Was the only difference to be that Estelle should have added sight to her faith, and that I, whereas I had been blind, should see? I wished to tell as well as know.

My heart burned within me. In spite of Rob’s weakness I should have blazed forth my opinion of his selfishness, if Dave had not laid a restraining hand upon me. He drew me a little aside.

“It’s no use now, Bathsheba, don’t you see?” he said. “I shouldn’t have promised to keep silent about it, if Uncle Horace had not been just what he is and Rob in such terror of him. It’s constitutional with Rob, you know. Uncle Horace’s wife was afraid of him in the year before she died. No one can help pitying the poor boy.”

There was a noise behind the boards that startled me.

“You are afraid of your shadow! Those loose boards are light and the wind rattles them,” said Dave carelessly. “As I was saying I had to do just what I did—pay the money and get the check back on which Rob had forged his father’s name, and let the college authorities think that I had lost the money in betting. I couldn’t say, could I, that I had only followed Rob to Newmarket when he got off a sick-bed and made his way there somehow, because a picture of one of the race-horses which he saw by accident had made him sure that it was his old Lucifer;—the boy’s love for animals is almost morbid. Yes, perhaps I ought to have said so, Bathsheba; there were others to be thought of besides Rob or myself.
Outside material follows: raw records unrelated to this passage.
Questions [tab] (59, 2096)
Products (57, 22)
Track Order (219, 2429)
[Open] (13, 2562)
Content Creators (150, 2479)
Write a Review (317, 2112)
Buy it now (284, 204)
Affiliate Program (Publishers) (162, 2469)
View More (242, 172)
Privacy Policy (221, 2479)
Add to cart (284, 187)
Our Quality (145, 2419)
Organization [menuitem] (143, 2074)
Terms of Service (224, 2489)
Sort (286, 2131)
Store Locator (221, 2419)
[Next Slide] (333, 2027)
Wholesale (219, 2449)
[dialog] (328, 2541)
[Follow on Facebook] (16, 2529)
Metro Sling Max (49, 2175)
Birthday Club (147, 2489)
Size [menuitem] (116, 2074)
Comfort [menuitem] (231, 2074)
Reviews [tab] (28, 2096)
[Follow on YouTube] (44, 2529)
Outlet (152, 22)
But I gave him my promise hastily. I didn’t foresee the expulsion from college and all the consequences. When Rob found what a serious matter it was, he became wild with terror lest his father should find out.”

“We that are strong should bear the burdens of the weak, but we shouldn’t help them to be selfish,” I said sententiously.
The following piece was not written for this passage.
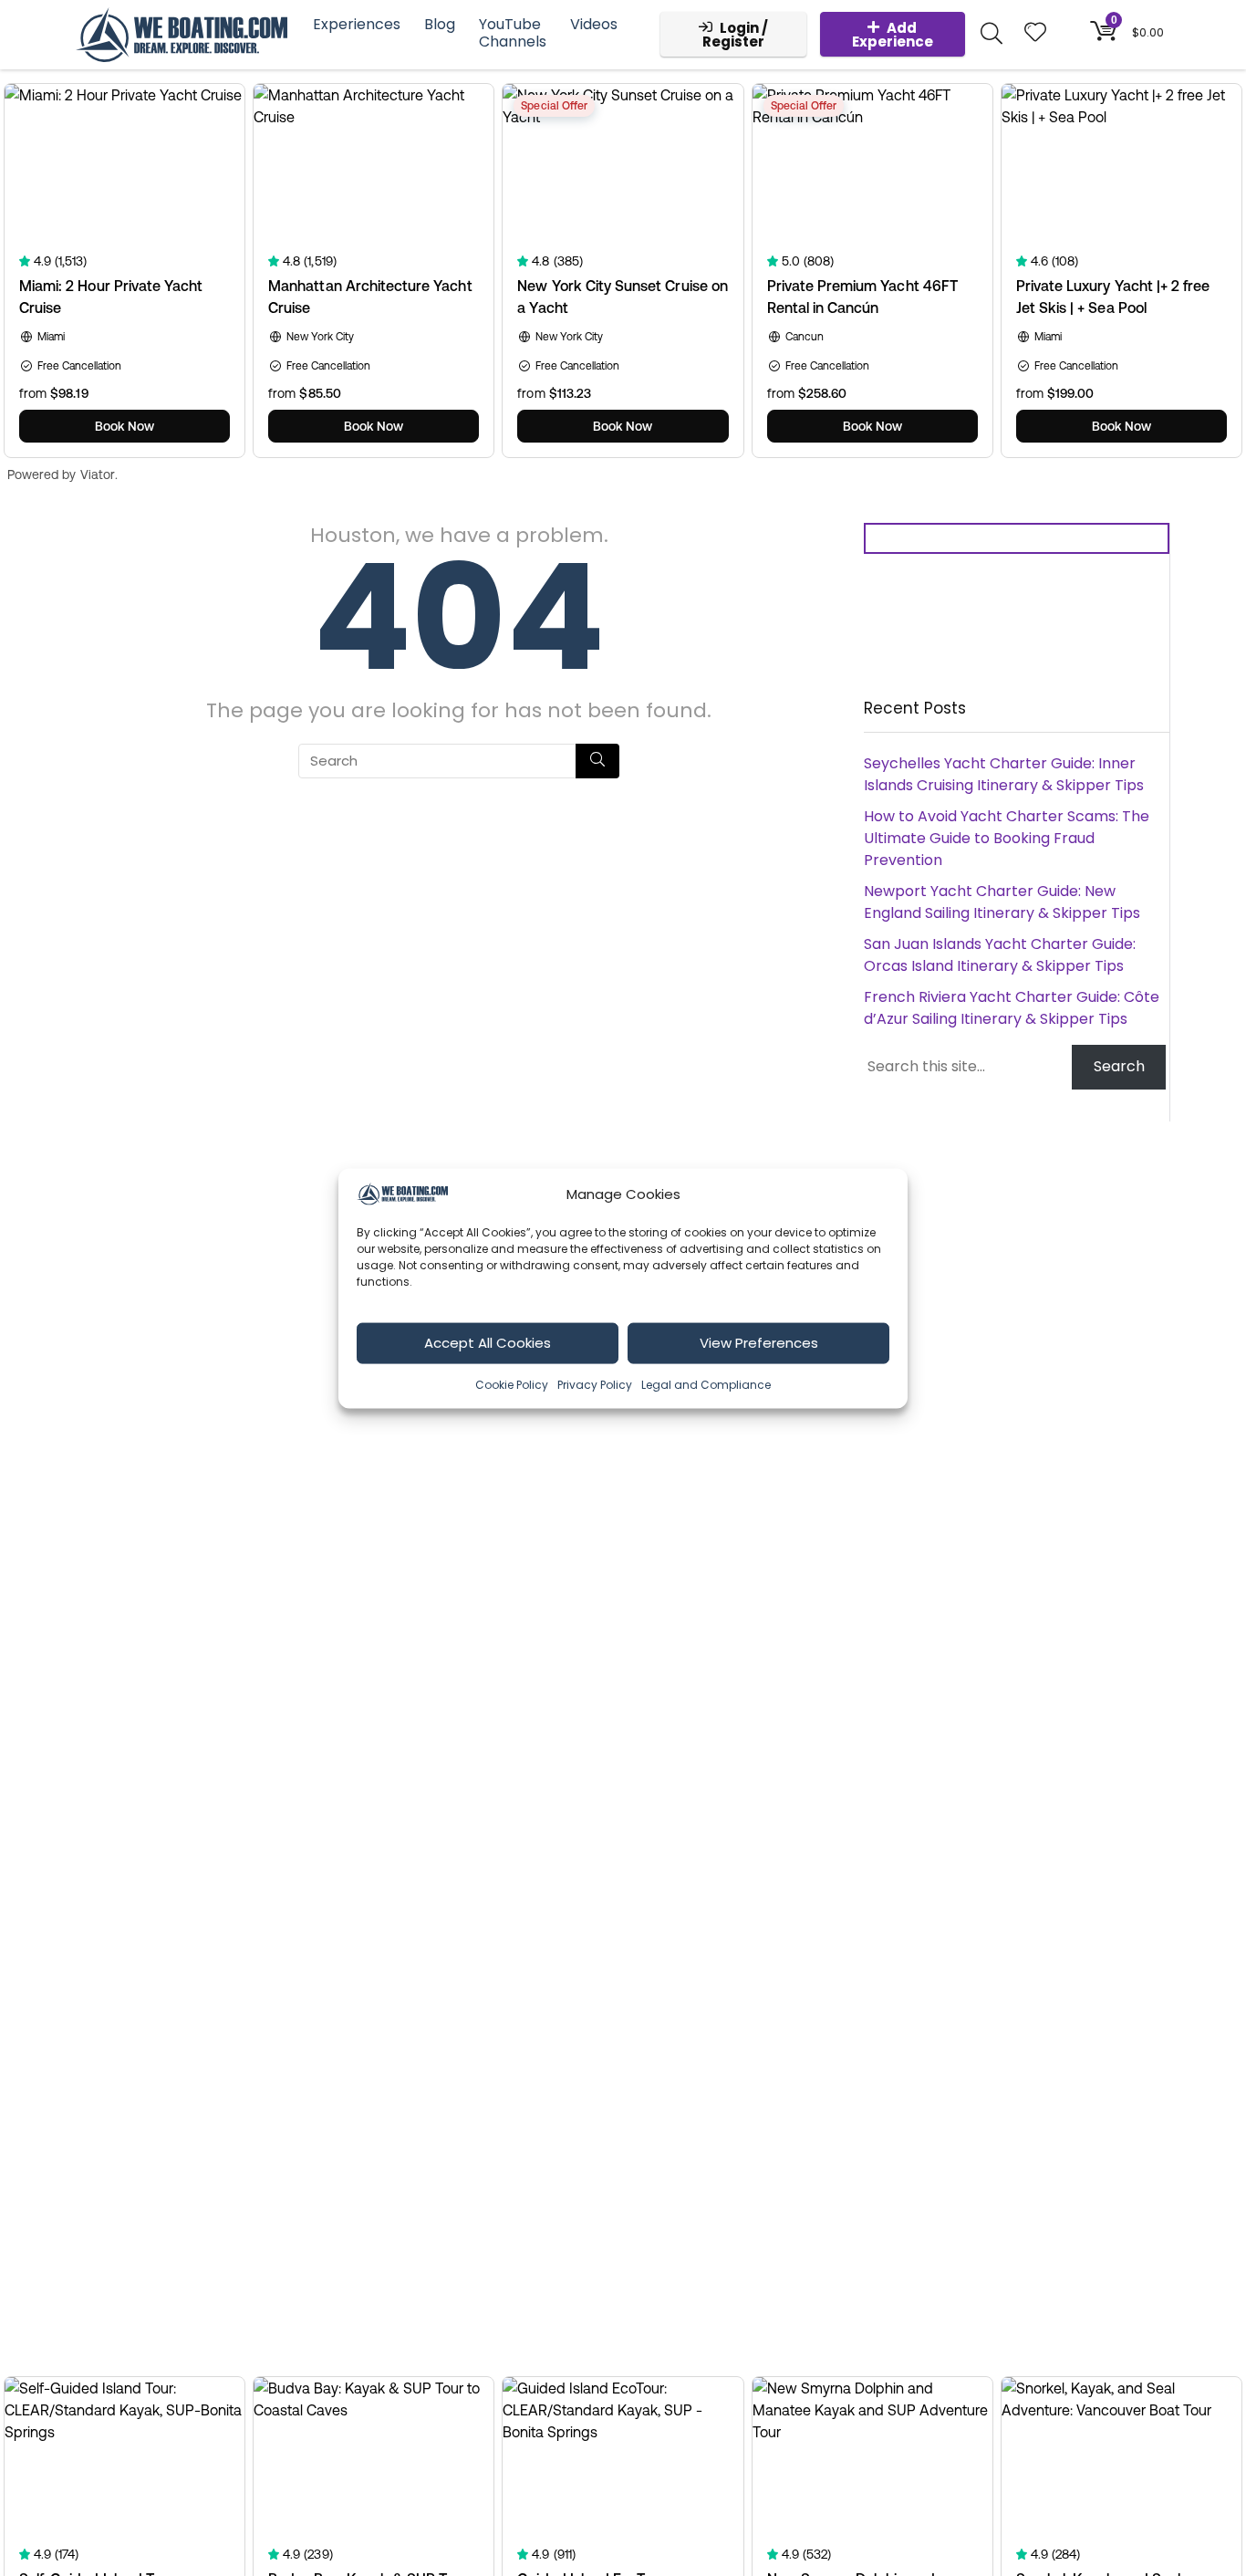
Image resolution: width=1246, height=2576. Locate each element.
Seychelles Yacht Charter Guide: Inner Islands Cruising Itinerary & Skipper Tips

“But Rob is so very weak! He’s different from other people. If his father had only realized that and made allowances for it.”

“But, now,” I said, “surely there’s no need of keeping on with the stupid deceit.” For I was too angry to give any fine names to the foolish business.

“But, now, do you know, I’ve come to rather like the martyrdom?” said Dave, with actually a twinkle in his eye. “I’ve learned in it more than I could have learned in college! ‘There’s a divinity that shapes our ends,’ you know!”

“God’s providence is mine inheritance,” flashed into my mind, but I would not say it lest I should encourage the boy in folly.